Q&A with Tom: Amputations & Anatomy Trains

Axel Dell asks:

Hi, all!

I was asked this past weekend how you apply the Anatomy Trains to people with amputations, and wasn’t sure how to answer the question. I know Tom talked about it at the teacher training, but I am pretty sure my little brain was overloaded by that point.

Could you give me an idea of how to apply AT to amputees?

Amputations fall under the category of things you cannot change, so cultivate serenity that leads to observation, as each of these cases are different. Surgical hardware can also create this, “And now, what?”

The Anatomy Trains describes one map of force transmission that is as even throughout as a guitar string (palintonic) in the ‘normal’ person. We all have minor deviations. But an amputee or traumatized person or severe scoliotic creates their own lines, which often do not follow the course of the chains of muscles, but cut across fascial planes or muscle fiber directions.

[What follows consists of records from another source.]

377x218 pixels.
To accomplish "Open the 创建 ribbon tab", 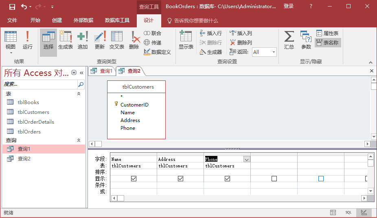I will [x=57, y=20].
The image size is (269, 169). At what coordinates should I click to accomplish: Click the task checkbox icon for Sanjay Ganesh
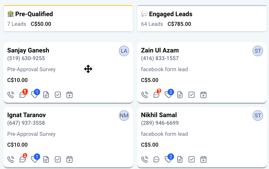tap(58, 95)
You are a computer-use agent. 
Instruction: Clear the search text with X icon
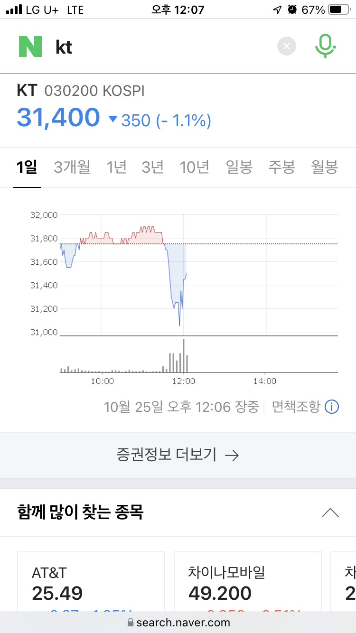(286, 46)
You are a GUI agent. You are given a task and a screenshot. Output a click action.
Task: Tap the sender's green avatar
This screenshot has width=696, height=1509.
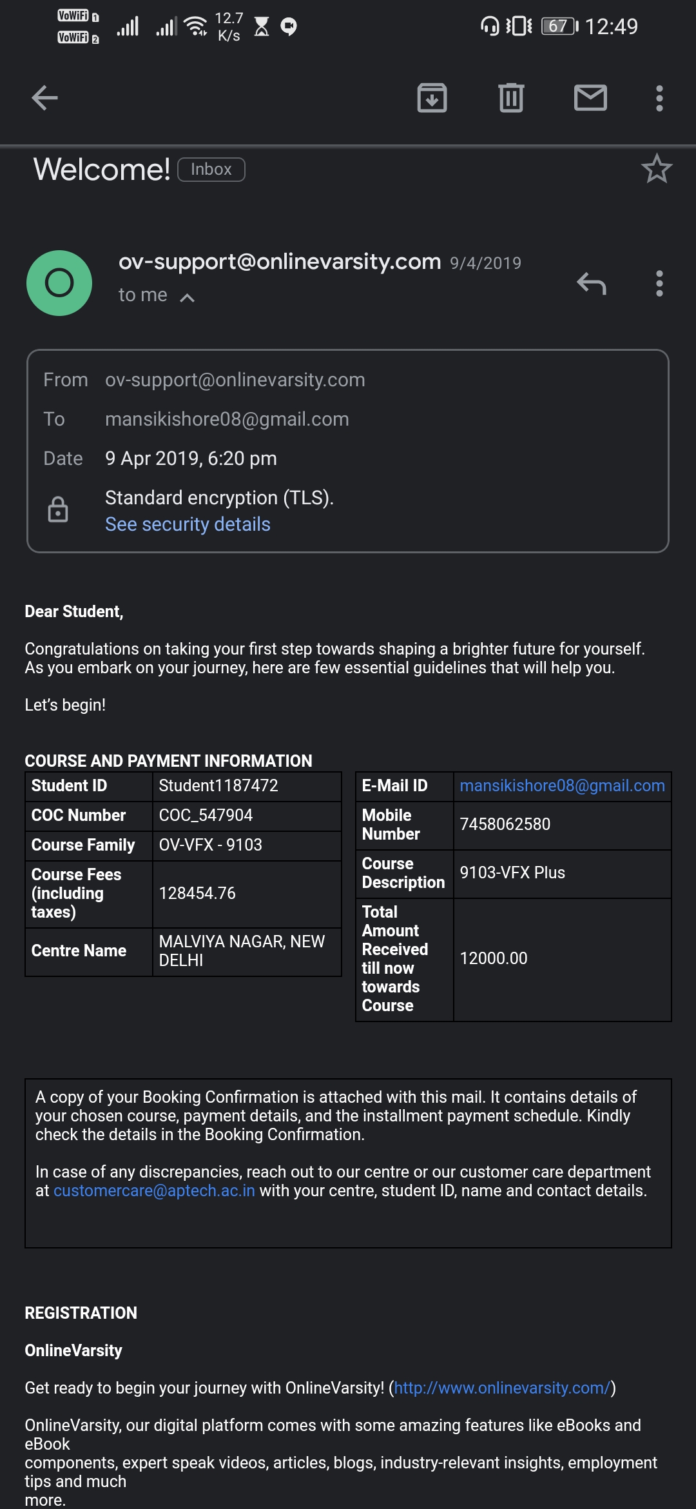pyautogui.click(x=59, y=283)
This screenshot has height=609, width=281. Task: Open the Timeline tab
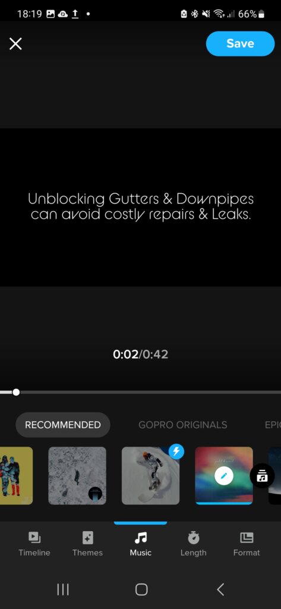click(x=34, y=545)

Seeing and teasing these out is bodyreading beyond the given trains into individuality, which can then be carried back to the normal bodyreading to see the deviations in the lines.

Specifically with an amputee, no matter how good (at least so far) the prosthesis, the weight transfer is much more down the ‘good’ leg than the replacement. So in this case, both Spiral Lines might be tracked down one leg. Then look and see how exactly they do it for treatment.